The burgers and drinks were called. We went up and got them and brought them back to the table.
“That stuff they said, about you being queer out there,” Mike said, and turned his head a little when he spoke again. “You know, you’re like that, it’s okay with me. I’ve known a few. My uncle Bill was that way. One time I caught him sucking a school teacher’s dick in our living room. He thought I was out, but I was in the bedroom reading. My uncle was a teacher too. He taught art. The guy’s dick he was sucking, I don’t remember what he taught. Speech or something.”
“No. I’m not like that,” I said.
“You know that colored fella you hang with?”
“Leonard?”
“He’s queer.”
“I know.”
“It bother you?” Mike asked. “Not him being colored, but the queer part.”
“Some at first. I guess I didn’t know what to make of it. He seems like everyone else to me, except for the dick-sucking part. He doesn’t hide it any. I figure he’ll get killed on account of it. Hell, I might get killed on account of it, I keep hanging around with him. I like him though. He’s one tough sucker. He can be funny.”
“I don’t think of him as funny.”
“He can be.”
“I think it would take one tough customer to kill that nigger,” Mike said.
“I don’t think he likes being called a nigger. I’d stick with colored.”
“That’s something, ain’t it. Don’t call him nigger, but queer is alright.”
“I think he does say he’s queer. Says it plain and simple. I think he wouldn’t want someone else to call him that, though. I know I wouldn’t advise it.”
“About the queer stuff, don’t misunderstand me. I don’t mind he is. Shit, right circumstances, I’d try it.”
“What?”
“Sucking a dick.”
“Oh.”
“You?” he asked, and buried his face in his hamburger.

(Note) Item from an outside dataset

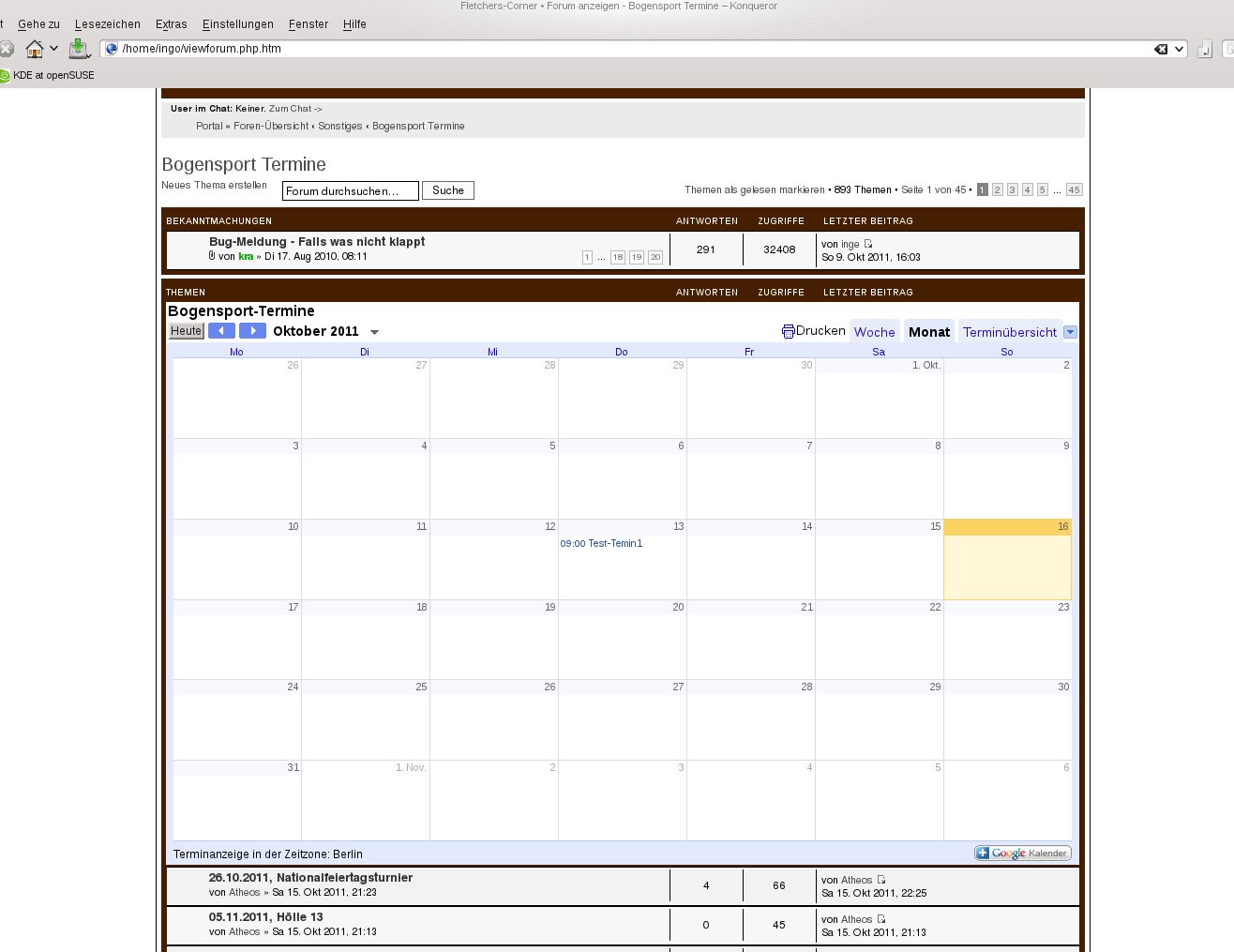The image size is (1234, 952).
Task: Click the Drucken printer icon
Action: coord(788,332)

“Not on your life,” I said. “I’m okay Leonard wants to do it. He’s my friend. But I don’t want no snapshots of it, diagrams and such. I like pussy just fine. Just didn’t like that one tonight. I’m ashamed I went out there. I don’t know what the hell I was thinking. I sure wouldn’t want my girlfriend to know I went out there.”
“You have a girlfriend?”
“Not right now. But if I had one, I wouldn’t want her to know.”
“Course not,” Mike
said, and nodded his head. “Understand, I was just posing a possible situation. A what if. I wasn’t suggesting you and me might do such a thing. Suck each other’s dick, I mean.”
I got it then. I said, “But you fucked her.”
He cleared his throat a little and took a sip of Coke.
“Yeah,” he said. “Sure. It was fine. She was fat and a little sticky, but it was fine. I didn’t mean what you think I meant. That wasn’t what I was talking about. Not really. I was just talking.”
“Sure,” I said.
“Don’t say anything to anybody,” he said. “They might get the wrong idea.”
“No problem.”
“Hey, I’ll drop you off.”
“Thanks,” I said.
We finished our burgers without talking and went out to his car.
He drove us away. He knew where I lived.
“How about the team this year?” he said. “I think we’re going to stomp shit out of Mineola.”
“It could happen,” I said, as if I knew the first thing about football. I’d been to one game and that was so I could watch a girl I liked lead the cheers. She left with a football player and I left with some popcorn.
When Mike pulled up in my yard he cut the headlights so they didn’t shine in the house windows and stir my parents. I opened my door, and that turned on the overhead light. I said, “Thanks for the ride. See you later.”
“Hey, just to be clear,” he said, “I was just kidding earlier, but it might have sounded like, you know—”
“No,” I said. “It’s good. I get it.”
He looked at me there in the glow of the overhead light. He knew I got it alright.
I wanted to say something else to him, but I couldn’t come up with anything. I closed the door and he drove away. It was for a weekend, a short night.
I saw him at school after that. He always smiled and said hi, but he never sat with me at lunch, and he didn’t spend any time with me when we crossed paths. After a while I didn’t see him around anymore and I heard later from Leonard that he moved off to some place up north with his family.